In the new study, the MIT team decided to add the brain and circulating immune cells to their multiorgan system. The brain has many interactions with the digestive tract, which can occur via the enteric nervous system or through the circulation of immune cells, nutrients, and hormones between organs.
Several years ago, Sarkis Mazmanian, a professor of microbiology at Caltech, discovered a connection between SCFAs and Parkinson’s disease in mice. He showed that SCFAs, which are produced by bacteria as they consume undigested fiber in the gut, sped up the progression of the disease, while mice raised in a germ-free environment were slower to develop the disease.
Griffith and Trapecar decided to further explore Mazmanian’s findings, using their microphysiological model.
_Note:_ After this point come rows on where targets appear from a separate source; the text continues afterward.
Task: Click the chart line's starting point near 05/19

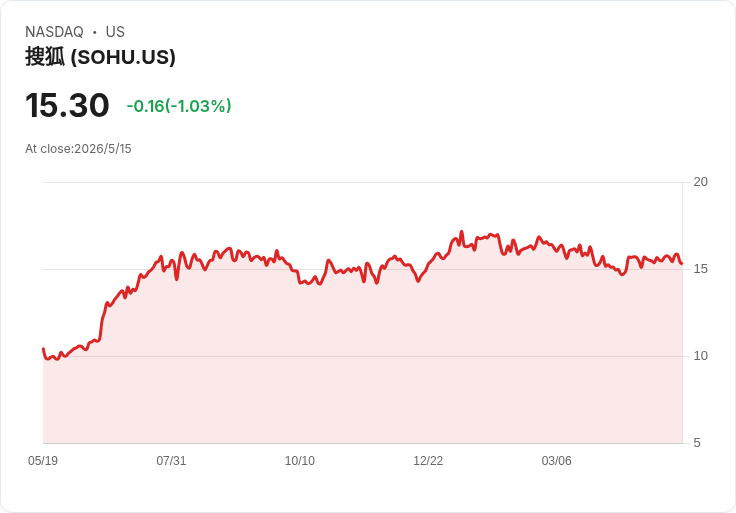Action: 43,349
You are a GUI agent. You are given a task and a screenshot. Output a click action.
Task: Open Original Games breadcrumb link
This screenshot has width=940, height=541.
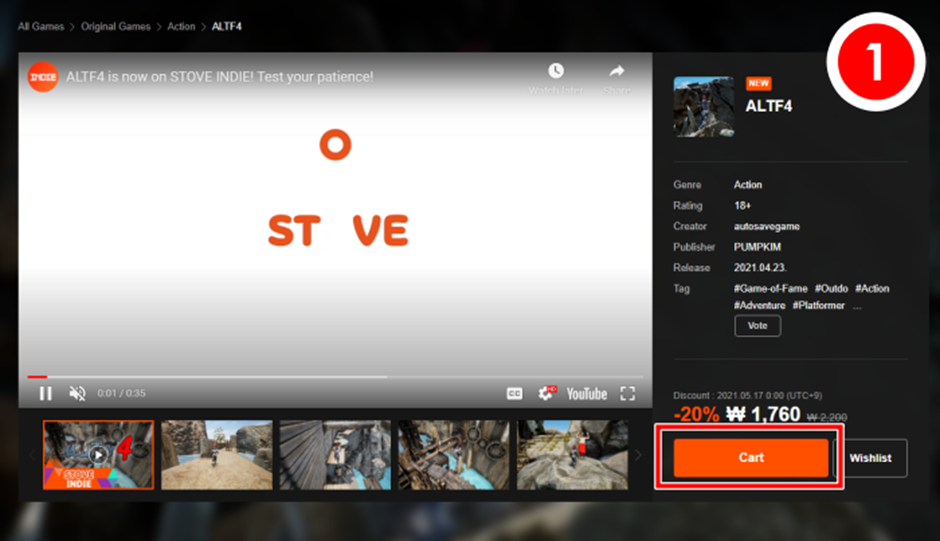tap(115, 26)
To do that, they teamed up with Jaenisch’s lab at the Whitehead Institute. Jaenisch had previously developed a way to transform fibroblast cells from Parkinson’s patients into pluripotent stem cells, which can then be induced to differentiate into different types of brain cells — neurons, astrocytes, and microglia.
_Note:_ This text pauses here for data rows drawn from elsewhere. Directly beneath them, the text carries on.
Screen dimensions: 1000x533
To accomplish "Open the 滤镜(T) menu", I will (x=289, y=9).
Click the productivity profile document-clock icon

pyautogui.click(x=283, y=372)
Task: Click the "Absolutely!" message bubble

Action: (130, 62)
More than 80 percent of Parkinson’s cases cannot be linked to a specific gene mutation, but the rest do have a genetic cause. The cells that the MIT researchers used for their Parkinson’s model carry a mutation that causes accumulation of a protein called alpha synuclein, which damages neurons and causes inflammation in brain cells. Jaenisch’s lab has also generated brain cells that have this mutation corrected but are otherwise genetically identical and from the same patient as the diseased cells.
Griffith and Trapecar first studied these two sets of brain cells in microphysiological systems that were not connected to any other tissues, and found that the Parkinson’s cells showed more inflammation than the healthy, corrected cells. The Parkinson’s cells also had impairments in their ability to metabolize lipids and cholesterol.
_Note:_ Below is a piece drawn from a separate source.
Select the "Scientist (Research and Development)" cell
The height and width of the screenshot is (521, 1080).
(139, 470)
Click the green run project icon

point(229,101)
The researchers then connected the brain cells to tissue models of the colon and liver, using channels that allow immune cells and nutrients, including SCFAs, to flow between them. They found that for healthy brain cells, being exposed to SCFAs is beneficial, and helps them to mature. However, when brain cells derived from Parkinson’s patients were exposed to SCFAs, the beneficial effects disappeared. Instead, the cells experienced higher levels of protein misfolding and cell death.
These effects were seen even when immune cells were removed from the system, leading the researchers to hypothesize that the effects are mediated by changes to lipid metabolism.
“It seems that short-chain fatty acids can be linked to neurodegenerative diseases by affecting lipid metabolism rather than directly affecting a certain immune cell population,” Trapecar says. “Now the goal for us is to try to understand this.”
The researchers also plan to model other types of neurological diseases that may be influenced by the gut microbiome. The findings offer support for the idea that human tissue models could yield information that animal models cannot, Griffith says. She is now working on a new version of the model that will include micro blood vessels connecting different tissue types, allowing researchers to study how blood flow between tissues influences them.
“We should be really pushing development of these, because it is important to start bringing more human features into our models,” Griffith says. “We have been able to start getting insights into the human condition that are hard to get from mice.”
The research was funded by DARPA, the National Institutes of Health, the National Institute of Biomedical Imaging and Bioengineering, the National Institute of Environmental Health Sciences, the Koch Institute Support (core) Grant from the National Cancer Institute, and the Army Research Office Institute for Collaborative Biotechnologies.